Abstract:
A lot of advancement has been made in the area of β-lactams in recent times. Most of the research is targeted towards the synthesis of novel β-lactams, their functionalization and exploring their biological potential. The C-3 functionalization of β-lactams has continued to attract considerable interest of the scientific community due to their utility as versatile intermediates in organic synthesis and their therapeutic applications. This has led to the significant increase in efforts towards developing efficient and economic strategies for C-3 functionalized β-lactams.
The present review aims to highlight recent advancement made in C-3 functionalization of β - lactams.
To summarize, functionalization of β-lactams at C-3 is an essential aspect of β-lactam chemistry in order to improve/modify its synthetic utility as well as biological potential. The C-3 carbocation equivalent method has emerged as an important and convenient strategy for C-3 functionalization of β-lactam heterocycles which provides a wide range of β-lactams viz. 3-alkylated β-lactams, 3-aryl/heteroarylated β-lactams, 3- alkoxylated β-lactams. On the other hand, base mediated functionalization of β-lactams via carbanion intermediate is another useful approach but their scope is limited by the requirement of stringent reaction conditions. In addition to this, organometallic reagent mediated α-alkylation of 3-halo/3-keto-β-lactams also emerged as interesting methods for the synthesis of functionalized β-lactams having good yields and diastereoselectivities.
The present review aims to highlight recent advancement made in C-3 functionalization of β - lactams.
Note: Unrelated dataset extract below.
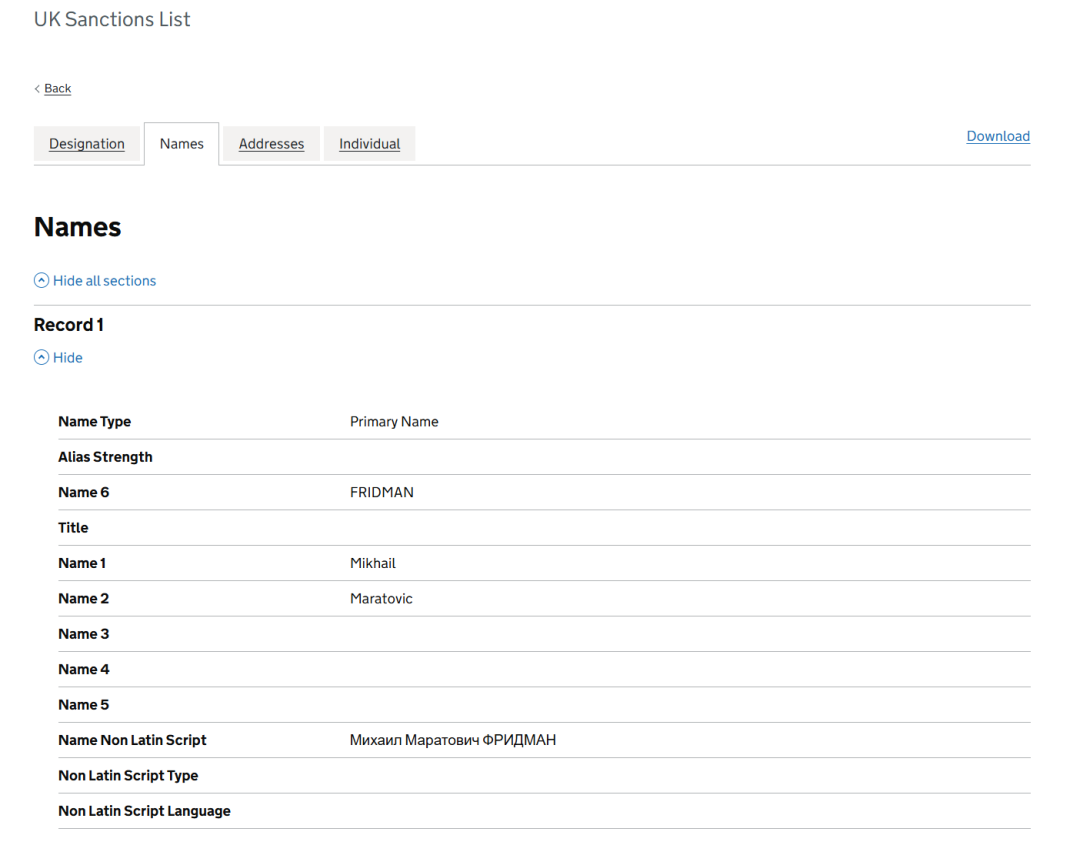The width and height of the screenshot is (1080, 852).
Task: Click the UK Sanctions List header title
Action: pos(112,19)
To summarize, functionalization of β-lactams at C-3 is an essential aspect of β-lactam chemistry in order to improve/modify its synthetic utility as well as biological potential. The C-3 carbocation equivalent method has emerged as an important and convenient strategy for C-3 functionalization of β-lactam heterocycles which provides a wide range of β-lactams viz. 3-alkylated β-lactams, 3-aryl/heteroarylated β-lactams, 3- alkoxylated β-lactams. On the other hand, base mediated functionalization of β-lactams via carbanion intermediate is another useful approach but their scope is limited by the requirement of stringent reaction conditions. In addition to this, organometallic reagent mediated α-alkylation of 3-halo/3-keto-β-lactams also emerged as interesting methods for the synthesis of functionalized β-lactams having good yields and diastereoselectivities.
摘要:
近年来,β-内酰胺领域取得了很大进展。大多数研究都是针对新型β-内酰胺的合成,它们的功能化和探索它们的生物潜力。β-内酰胺的C-3官能化由于它们作为有机合成中的通用中间体及其治疗应用的实用性而继续引起科学界的极大兴趣。这导致了开发C-3官能化β-内酰胺的有效和经济策略的努力的显著增加。
本综述旨在强调β-内酰胺的C-3官能化的最新进展。
总结一下,β-内酰胺在C-3的官能化是β-内酰胺化学的一个重要方面,以改善/改变其合成效用以及生物潜力。C-3碳阳离子当量方法已成为β-内酰胺杂环的C-3官能化的重要而方便的策略,该方法提供了广泛的β-内酰胺。3-烷基化β-内酰胺,3-芳基/杂芳基化β-内酰胺,3-烷氧基化β-内酰胺。另一方面,通过碳负离子中间体对β-内酰胺进行碱介导的官能化是另一种有用的方法,但是它们的范围受到严格反应条件要求的限制。除此之外,有机金属试剂介导的3-卤代/3-酮-β-内酰胺的α-烷基化也成为合成具有良好收率和非对映选择性的官能化β-内酰胺的令人感兴趣的方法。
本综述旨在强调β-内酰胺的C-3官能化的最新进展。
总结一下,β-内酰胺在C-3的官能化是β-内酰胺化学的一个重要方面,以改善/改变其合成效用以及生物潜力。C-3碳阳离子当量方法已成为β-内酰胺杂环的C-3官能化的重要而方便的策略,该方法提供了广泛的β-内酰胺。3-烷基化β-内酰胺,3-芳基/杂芳基化β-内酰胺,3-烷氧基化β-内酰胺。另一方面,通过碳负离子中间体对β-内酰胺进行碱介导的官能化是另一种有用的方法,但是它们的范围受到严格反应条件要求的限制。除此之外,有机金属试剂介导的3-卤代/3-酮-β-内酰胺的α-烷基化也成为合成具有良好收率和非对映选择性的官能化β-内酰胺的令人感兴趣的方法。